* START SUPPLIED PASSAGE *

‘Academic’ honeypot datasets with 368 million users. Why is nobody talking about these!?

As this Cambridge Analytica fracas unraveled, my first reaction was HOLY-EFFING-SH*T! People on social media were losing their mind over the enormity of the data loot. Even my tech-leaning acquaintances were at-least mildly impressed that that data belonging to as many as 30 to 50 million Facebook users was siphoned off legally in the guise of academic research and fed into sinister statistical pipelines drenched in malaise to wreck political mischief, put mildly.

Now, here comes the plot-twist. This was a whole different kind of a HOLY-EFFING-SH*T moment for me. As someone whose PhD thesis was literally in the field of Network Science, I knew for a fact that 50 million was puny small. Academics who worked on the big data facet of the field had routinely amassed and touted far bigger numbers in their publications during my doctoral studies.

Given the inherently romantic nature of the field, I still devote some of my Sundays towards keeping myself abreast of the exciting developments in the field. One such rather impressive paper I recall having read early this year (published in Dec 2017) came to my mind when I saw the Channel 4 news expose. This paper had bragged about figures that will make all those worried about the enormity of the Cambridge Analytica breach dive deep into depression.

Are you ready for the number? Are ya sure?

OK, here it goes:

368 MILLION USERS.

In a paper smartly titled ‘Do We Really Need to Catch Them All? A New User-Guided Social Media Crawling Method’, a Swedish-Polish team of merely 4 researchers from 2 humble schools ( Blekinge Institute of Technology and Wrocław University of Science and Technology) had amassed a dataset of 368 million unique users interacting in little over 1.3 billion social interactions!

The abstract of the paper

But how did a team of 4 pull this off? Combination of 2 ideas:

a) Smart ‘attack/seed points’: Facebook pages.

b) A nifty crawling engine.

The team had built this rather impressive crawler — SINCE- Social Interaction Network Crawling Engine that they used to collect publicly available Facebook data. Now, which 160 pages you ask? It’s all openly available neatly curated and hosted on Harvard’s dataverse.

The numbers on their descriptive stats table is strictly orgasmic. Take a look.

Now, what if a reader/journalist wants to give this a shot? Sans sinister intentions, purely for intellectual curiosity?

Can’t code? No worries. GUI tools to the rescue! If you can spare $75, you can get access to tools like the one above that will allow you to indirectly target users based on one rather interesting backdoor: Facebook fan pages!

* END SUPPLIED PASSAGE *
* START COLLECTED DATA *

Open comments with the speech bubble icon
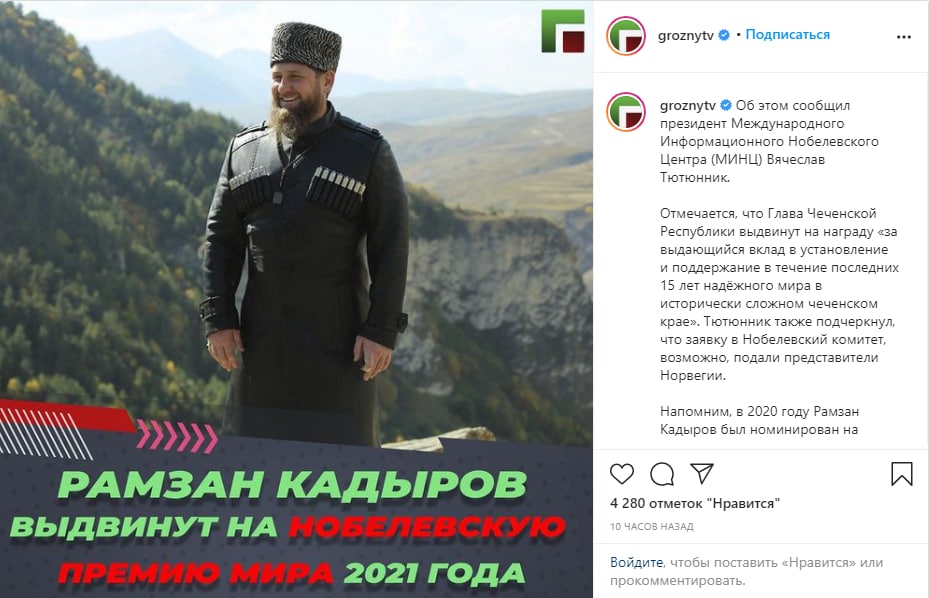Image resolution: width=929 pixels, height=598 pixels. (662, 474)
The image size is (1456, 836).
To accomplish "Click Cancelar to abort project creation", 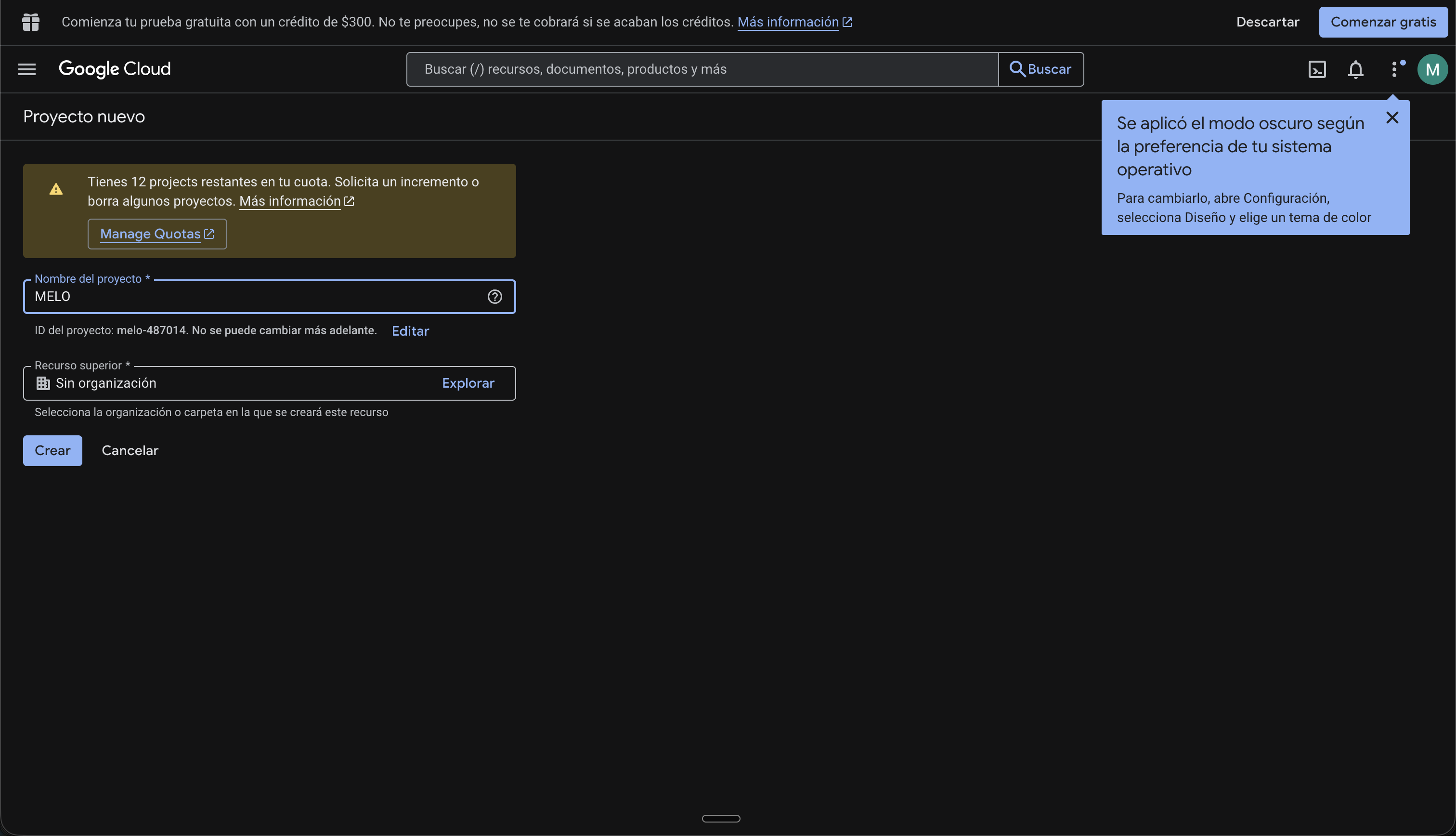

* END COLLECTED DATA *

**REQUIRED WORK:**
1. List every organization that the honeypot datasets post names.
2. Pick up the honeypot datasets post right after its final sentence and keep writing it.
The lines have no connection to the honeypot datasets post.

**EXPECTED OUTPUTS:**
1. Cambridge Analytica, Facebook, Channel 4, Blekinge Institute of Technology, Wrocław University of Science and Technology, Harvard

2.
Example:

Now, bear in mind that this is not an expose or a witch-hunt against the authors of the fine paper above or their excellent piece of engineering research. For what it’s worth, the authors do vividly state that ‘We adhere to Facebook’s data privacy policy by anonymizing all data to an extent where it is only possible to backtrack the particular public page that is analyzed’, and I for one do take their word for that. This work is from mainstream reputed academics.

The main point here is that if you are considering state-of-the-art publications in areas such as Graph exploration or even recommendation engines, data belonging to a user-set spanning a few hundred million users is par for the course.

Proof?

This:

So, now what? Does Facebook go through the entire list of academics who were given academic access one by one and flies one their Data engineer and a lawyer to make sure that the data is strongly anonymized?

This where I squirm a little. Online social networks by their volition are tricky beasts to anonymize. This is not an unfounded fear. During my Ph.D, I knew of researchers who were actively working on de-anonymization strategies and had met with plenty of successes. Example:

Also, believe it or not, we have been here before! In my first year at CMU, I had read Mike Zimmer’s paper on Facebook’s infamous breach of 2008.

Because we millennials co-exist co-temporally on several social media platforms and carry forward our social allegiances elsewhere, all it takes is one or a few Harvard freshman from Wyoming breaches (See figure below) and we will face cataclysmic ripple effect breakdown of anonymity.

So, perhaps, the only solution is forced deletion from every single academic repository that there is out there?

Possibly so.